GP participants did not report any adverse events or incidents of serious pathology during the trial. Patient participants reported 55 health events that they considered to be serious or unexpected, and these were investigated as potential adverse events. No serious adverse events were reported. A full description of all potential harms is presented in the S1 Appendix (p 15). In brief, of these 55 patient-reported events, 26 were classified as mild (17 intervention; 9 control), 24 were classified as moderate (14 intervention; 10 control), and 5 as serious (4 intervention; 1 control). Only 1 (moderate) health event was classified as potentially being related to study participation, and this affected a control group participant who experienced an activity-related gluteal tear during recovery from LBP. All serious health events reported were unrelated to study participation; however, 3 of these resulted in participants being excluded from the trial because these serious conditions (spinal infection, common iliac artery stenosis, and pulmonary embolism) were criteria for exclusion.

With respect to psychosocial indices, there was a significant reduction in patient fear avoidance at 2 weeks in the FREE arm (mean difference –0.65, 95% CI –1.16 to –0.14; p = 0.013), but not at 6 weeks (mean difference –0.22, 95% CI –0.80 to 0.42; p = 0.42). No differences were seen in patient pain self-efficacy, recovery expectations, anxiety, or catastrophisation (S1 Appendix p 13).

Patients in the FREE arm were slightly less satisfied with the information received immediately following their consultation, but no other satisfaction differences were observed between groups (S1 Appendix p 10).

Figure 4

Table 4

Comprehensive GP results are presented in the S1 Appendix (p 18).

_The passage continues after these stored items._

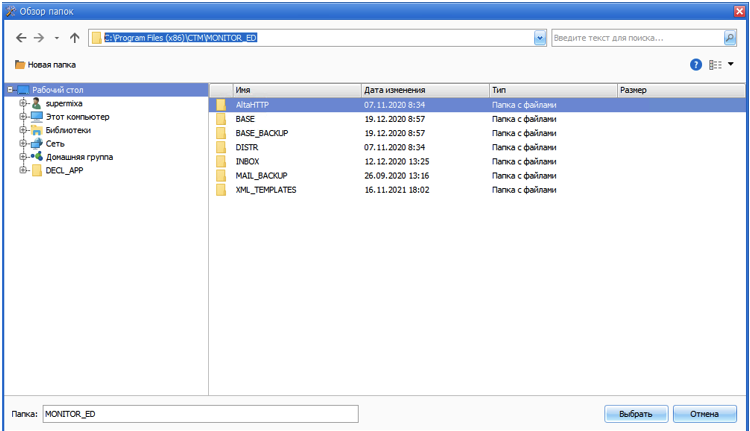This screenshot has width=750, height=431.
Task: Open view options dropdown arrow
Action: coord(731,64)
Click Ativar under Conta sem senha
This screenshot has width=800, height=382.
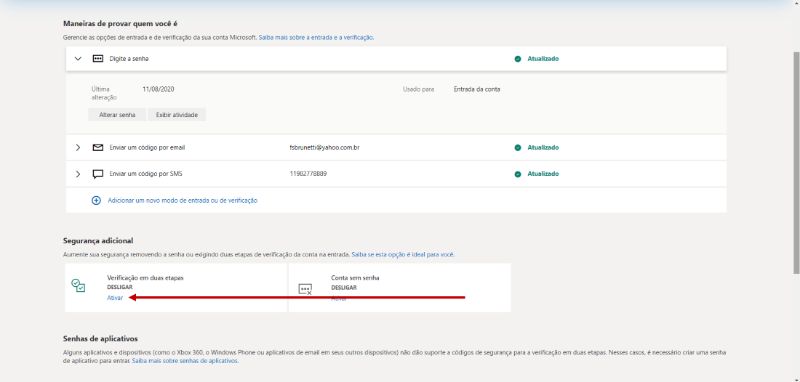click(x=339, y=299)
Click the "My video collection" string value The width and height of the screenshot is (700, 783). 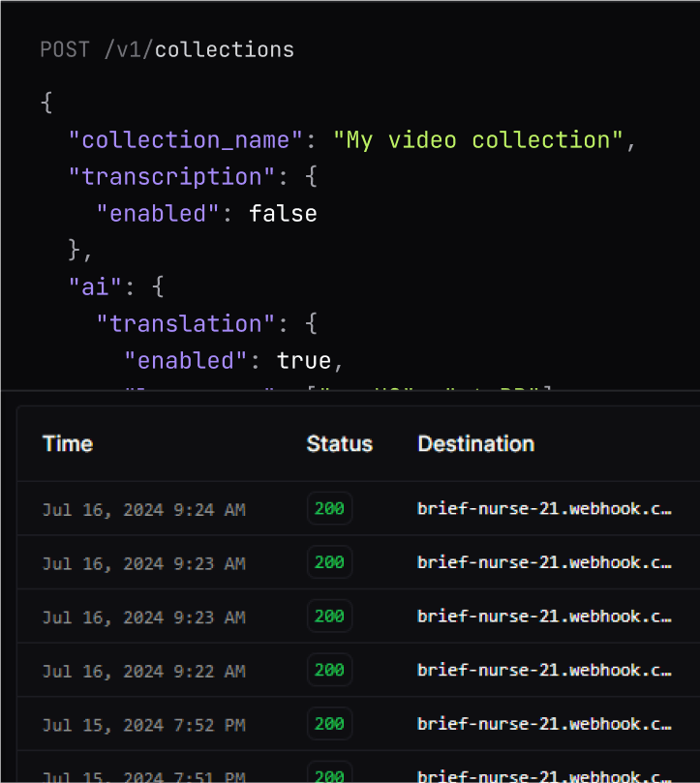478,140
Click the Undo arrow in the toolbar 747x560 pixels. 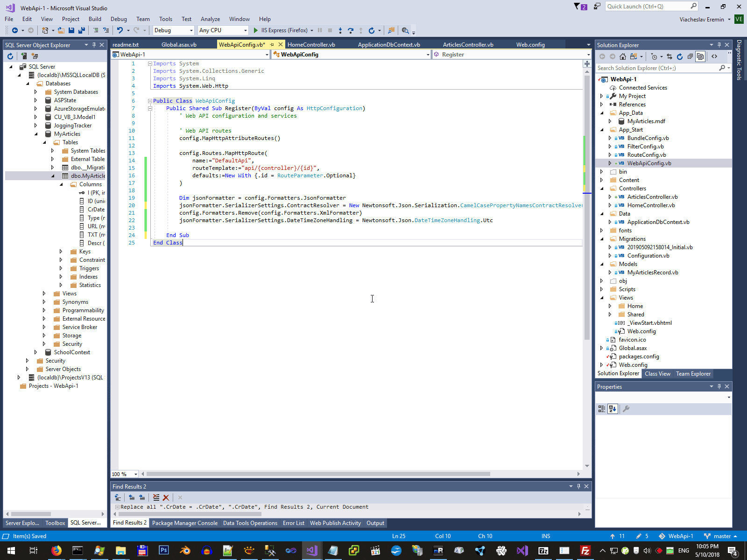[x=120, y=30]
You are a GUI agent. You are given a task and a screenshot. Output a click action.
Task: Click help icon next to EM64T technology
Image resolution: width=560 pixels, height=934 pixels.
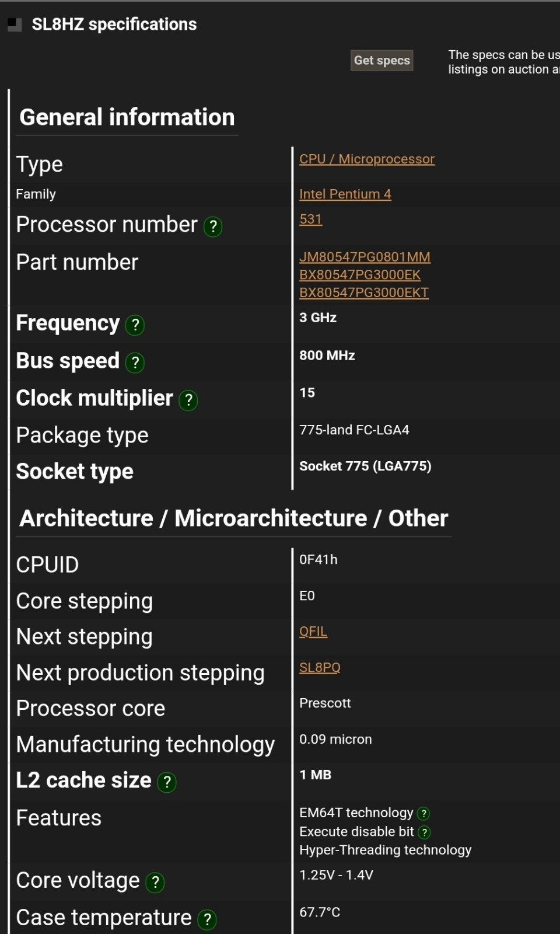(424, 814)
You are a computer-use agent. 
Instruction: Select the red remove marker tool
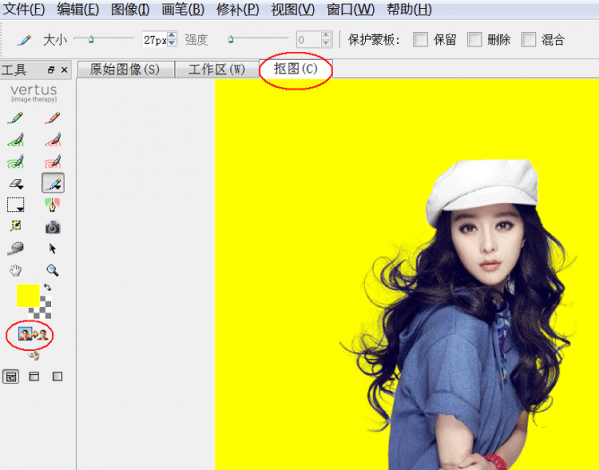tap(52, 118)
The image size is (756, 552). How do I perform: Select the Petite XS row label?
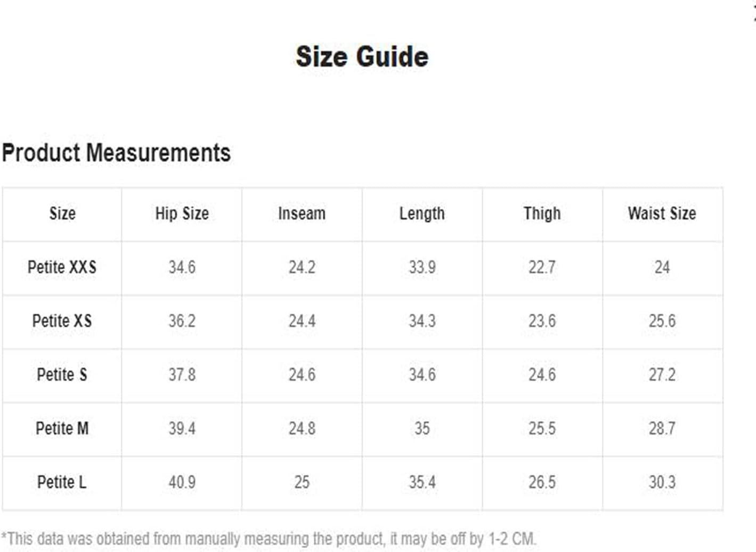click(62, 321)
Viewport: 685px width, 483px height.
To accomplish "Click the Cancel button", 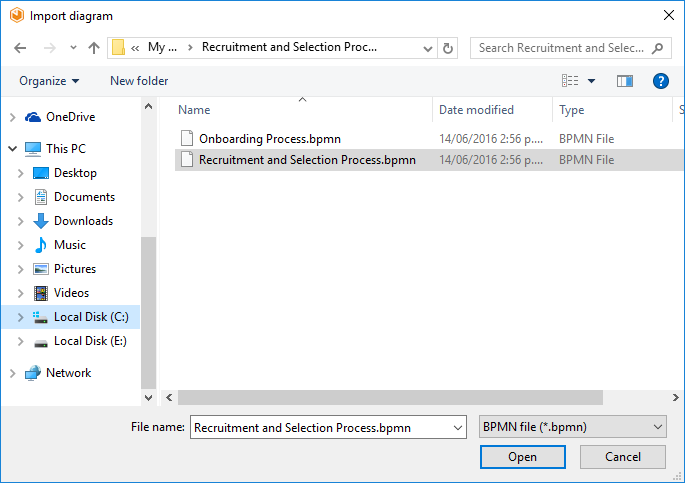I will point(623,457).
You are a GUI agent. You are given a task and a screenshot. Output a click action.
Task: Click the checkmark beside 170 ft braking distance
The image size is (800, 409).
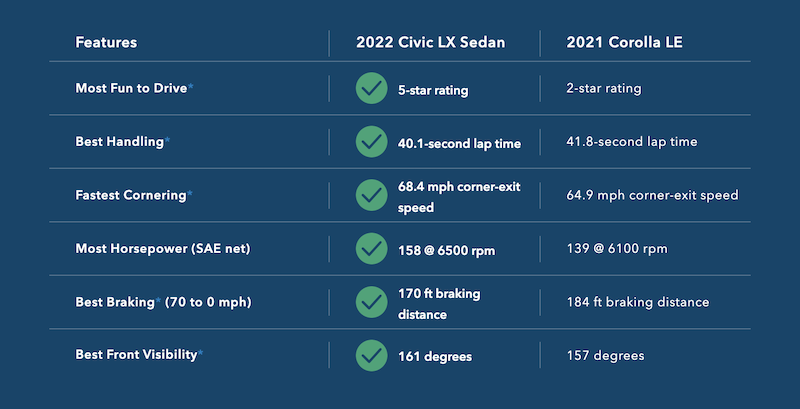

Changes in GP attitude, knowledge, and confidence scores are shown in Figure 4 and Table 4. GPs trained in the FREE approach had significantly greater improvements in HC-PAIRS scores at 4 weeks (mean difference –6.80; 95% CI –9.62 to –3.98; p < 0.001) and at 4 months (–4.39, 95% CI –7.80 to –0.99; p = 0.011), Back-PAQ scores at 4 weeks (32.64, 95% CI 27.46 to 37.81; p = 0.002) and 4 months (27.76, 95% CI 20.45 to 35.08; p < 0.001), and confidence to manage LBP at 4 weeks (–2.31, 95% CI –3.75 to –0.88; p < 0.001) and 4 months (–2.11, 95% CI –3.35 to –0.88; p < 0.001).

Analysis of GP clinical notes and patient report post consultation found that intervention arm GPs delivered more guideline-consistent care than control-arm GPs (S1 Appendix p 21). Patients who saw intervention-arm GPs were more likely to report receiving advice to continue with normal activity (68.6%, 95% CI 60.8 to 75.5 versus 43.7%, 95% CI 32.9 to 55.0) and less likely to report being referred for physiotherapy, osteopathy, chiropractic, and/or acupuncture (24.6%, 95% CI 16.4 to 35.1 versus 68.0%, 95% CI 58.2 to 76.4). Blinded analysis of one randomly selected audio recording for each recruiting GP with available recordings found that 82.6% (95% CI 61.2 to 95.0) of intervention GPs met the predefined threshold for FREE concordance compared with 0% (95% CI 0.0 to 11.7) of control group GPs. High proportions of GPs in both arms reported guideline-consistent management advice in relation to the clinical vignette. GPs in the FREE arm were more likely to give guideline-consistent activity vignette recommendations at 4 months (unadjusted estimates: 87.9% versus 69.0% for FREE and control, respectively; odds ratio [OR] 4.6, 95% CI 0.7 to 30.5), but there were no differences in guideline consistency of work or rest vignette recommendations (S1 Appendix p 26).

Figure 5

Details of healthcare resource use, healthcare costs, and health-related quality of life (EQ-5D scores and QALYs) are provided in the S1 Appendix (p 29). The cost-effectiveness plane is shown in Figure 5. The FREE intervention dominated control, with higher QALY gains and lower costs, resulting in negative cost-utility ratios (–NZ$69,002; –$55,223; and –$86,440 per QALY gained from the societal, health system, and ACC perspectives, respectively). The FREE intervention demonstrated an INMB of $609 (95% CI –1,385 to 2,603), $542 (95% CI –678 to 1,762), and $695 (95% CI –496 to 1,885) from the societal, health system, and ACC perspectives, respectively, at the 1× GDP/capita WTP threshold (2017 NZ$55,615).



Discussion

Findings from this trial suggest that patients with LBP who receive care from GPs trained in the FREE approach do not have improved disability or pain outcomes compared with those who receive usual care. In contrast, the FREE intervention improved GP attitudes, knowledge, and confidence and changed GP LBP management behaviours to be more guideline concordant. Economic evaluation was inconclusive but indicated the FREE approach may reduce the overall costs of LBP to the healthcare system and society.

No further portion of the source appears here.